» **What is expected**: Scan the data below and copy each line where "computer" occurs.

» **Extracted entries**:

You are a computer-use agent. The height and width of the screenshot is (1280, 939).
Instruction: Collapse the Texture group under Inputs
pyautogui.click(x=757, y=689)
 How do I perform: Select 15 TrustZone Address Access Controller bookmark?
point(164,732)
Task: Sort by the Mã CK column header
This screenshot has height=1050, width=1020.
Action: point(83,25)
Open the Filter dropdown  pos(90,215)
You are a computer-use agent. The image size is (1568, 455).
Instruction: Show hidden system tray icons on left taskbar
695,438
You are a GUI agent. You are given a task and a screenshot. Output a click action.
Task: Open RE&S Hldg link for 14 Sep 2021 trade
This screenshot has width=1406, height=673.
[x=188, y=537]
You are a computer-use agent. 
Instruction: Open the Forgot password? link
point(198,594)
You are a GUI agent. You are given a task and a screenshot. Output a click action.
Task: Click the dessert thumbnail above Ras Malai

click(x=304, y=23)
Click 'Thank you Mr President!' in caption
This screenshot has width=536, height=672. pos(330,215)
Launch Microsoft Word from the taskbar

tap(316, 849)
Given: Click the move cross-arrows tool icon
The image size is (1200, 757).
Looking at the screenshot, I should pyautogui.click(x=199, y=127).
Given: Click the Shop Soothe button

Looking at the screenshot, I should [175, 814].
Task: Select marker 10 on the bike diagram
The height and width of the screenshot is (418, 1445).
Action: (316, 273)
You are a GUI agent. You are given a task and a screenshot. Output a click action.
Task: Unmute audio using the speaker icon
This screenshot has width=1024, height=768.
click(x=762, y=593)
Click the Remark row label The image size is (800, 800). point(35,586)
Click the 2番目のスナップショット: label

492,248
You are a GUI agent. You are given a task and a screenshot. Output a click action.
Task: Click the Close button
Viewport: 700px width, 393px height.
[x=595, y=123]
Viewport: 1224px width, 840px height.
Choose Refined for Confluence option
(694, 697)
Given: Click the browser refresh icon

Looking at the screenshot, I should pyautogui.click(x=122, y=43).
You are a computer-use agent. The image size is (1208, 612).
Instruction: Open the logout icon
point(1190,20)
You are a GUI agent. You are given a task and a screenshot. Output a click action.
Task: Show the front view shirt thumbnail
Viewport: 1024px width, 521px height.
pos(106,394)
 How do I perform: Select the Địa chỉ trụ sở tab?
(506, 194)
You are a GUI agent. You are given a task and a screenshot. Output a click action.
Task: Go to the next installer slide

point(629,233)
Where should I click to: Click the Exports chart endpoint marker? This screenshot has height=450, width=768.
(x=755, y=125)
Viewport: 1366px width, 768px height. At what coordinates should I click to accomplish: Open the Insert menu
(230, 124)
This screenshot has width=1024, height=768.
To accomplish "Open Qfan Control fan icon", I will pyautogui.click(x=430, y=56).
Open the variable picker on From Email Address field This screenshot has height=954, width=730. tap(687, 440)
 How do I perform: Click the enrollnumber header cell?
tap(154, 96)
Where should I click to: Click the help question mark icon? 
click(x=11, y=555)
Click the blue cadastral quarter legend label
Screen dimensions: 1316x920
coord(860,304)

» **Exercise result**:
You are a computer-use agent. The height and width of the screenshot is (1280, 939).
You are a computer-use agent. The image size is (1568, 455).
You are a computer-use agent. 
You are a computer-use agent. The image size is (1208, 612).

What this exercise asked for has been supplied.